Ein Sprecher des Unternehmens bestätigte Pläne zur signifikanten Erweiterung des dortigen Büros, was den langfristigen Ausbau der Präsenz in Europa unterstreicht. Während luxemburgische Aufsichtsbehörden sich zu laufenden Verfahren traditionell zurückhaltend äußern, wird betont, dass die Vergabe unter Berücksichtigung strenger Compliance- und Sicherheitskriterien erfolgt. Die divergierenden Ansätze der Mitgliedsstaaten verdeutlichen eine grundsätzliche Herausforderung der MiCA-Verordnung: Zwar setzt die EU einen einheitlichen Rechtsrahmen, die praktische Umsetzung und domicilbezogene Überwachung obliegt jedoch weiterhin nationalen Behörden. In einem Sektor, der sich rasant entwickelt und in dem Innovation und Risiko eng miteinander verwoben sind, kann dies im schlimmsten Fall zu regulatorischen Lücken führen, die Ausnutzungspotenzial durch Akteure bieten. Vor dem Hintergrund des jüngsten Zusammenbruchs großer Krypto-Unternehmen, wie dem spektakulären Fall der FTX-Börse im Jahr 2022, ist die Umsicht der europäischen Regulatoren enorm gewachsen.

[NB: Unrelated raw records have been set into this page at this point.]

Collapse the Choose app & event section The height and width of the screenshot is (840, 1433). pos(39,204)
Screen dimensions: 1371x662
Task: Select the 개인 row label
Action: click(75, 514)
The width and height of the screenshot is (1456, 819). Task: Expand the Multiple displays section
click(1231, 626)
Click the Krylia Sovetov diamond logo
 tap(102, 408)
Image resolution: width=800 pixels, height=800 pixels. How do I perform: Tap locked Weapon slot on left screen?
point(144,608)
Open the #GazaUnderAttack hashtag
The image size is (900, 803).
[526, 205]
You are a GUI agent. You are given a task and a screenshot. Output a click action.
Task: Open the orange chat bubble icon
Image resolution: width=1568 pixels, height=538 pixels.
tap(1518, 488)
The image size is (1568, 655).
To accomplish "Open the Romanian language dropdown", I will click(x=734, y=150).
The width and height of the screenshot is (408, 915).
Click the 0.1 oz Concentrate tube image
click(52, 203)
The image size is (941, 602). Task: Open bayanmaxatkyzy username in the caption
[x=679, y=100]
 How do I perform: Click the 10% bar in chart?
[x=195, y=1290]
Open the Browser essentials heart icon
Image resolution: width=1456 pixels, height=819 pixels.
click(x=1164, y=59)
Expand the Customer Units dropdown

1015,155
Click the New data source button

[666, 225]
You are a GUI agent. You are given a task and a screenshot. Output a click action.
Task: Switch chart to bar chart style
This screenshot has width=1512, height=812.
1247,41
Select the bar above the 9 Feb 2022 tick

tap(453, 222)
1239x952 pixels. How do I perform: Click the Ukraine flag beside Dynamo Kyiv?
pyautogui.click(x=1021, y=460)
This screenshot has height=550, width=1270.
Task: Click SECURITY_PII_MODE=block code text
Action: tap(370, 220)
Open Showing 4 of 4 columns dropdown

Das Vertrauen in die Sicherheit der Märkte und der Schutz der Anleger sollen höchste Priorität besitzen. Gleichzeitig möchte die EU jedoch nicht den Anschluss an Marktführer aus den USA bzw. Asien verlieren, die mit weniger restriktiven Vorschriften teilweise schneller expandieren. Die politische Debatte in Brüssel fokussiert sich daher auch auf eine mögliche Erweiterung der Befugnisse von ESMA, die künftig neben der Aufsicht auch eine zentrale Rolle bei der Lizenzvergabe einnehmen könnte. Dies wäre ein bedeutender Schritt hin zu einer Harmonisierung der Regulierung, würde jedoch nationalstaatliche Kompetenzen beschneiden und erfordert politischen Konsens innerhalb der Mitgliedsländer.
Darüber hinaus reflektieren diese Entwicklungen das breitere Spannungsfeld, in dem sich die Kryptoindustrie befindet: Das Streben nach globaler Skalierung und Vereinfachung des grenzüberschreitenden Zugangs konfrontiert sich mit den Notwendigkeiten unterschiedlicher Rechtsordnungen, Risikobewertungen und Verbraucherschutzmechanismen. Für Investoren und Nutzer von Krypto-Plattformen bedeutet die baldige Lizenzierung von Coinbase und Gemini in der EU vor allem eines: mehr Rechtssicherheit und Aufsicht. Der Zugang zu regulierten Angeboten aus den Vereinigten Staaten eröffnet neue Möglichkeiten für den Handel mit digitalen Assets innerhalb des europäischen Raums. Zusammenfassend lässt sich sagen, dass die geplanten Lizenzvergaben an Coinbase und Gemini Meilensteine für die Integration und Akzeptanz von Krypto-Assets im europäischen Finanzsektor darstellen. Gleichzeitig werfen sie essenzielle Fragen zur Verteilung der Regulierungskompetenzen und zur Qualität der nationalen Aufsichtsstrukturen auf.
Die kommenden Monate werden zeigen, wie die EU-Institutionen und Mitgliedsstaaten diesen Balanceakt meistern und ob Europa langfristig als verantwortungsbewusster und innovativer Krypto-Hub fungieren kann.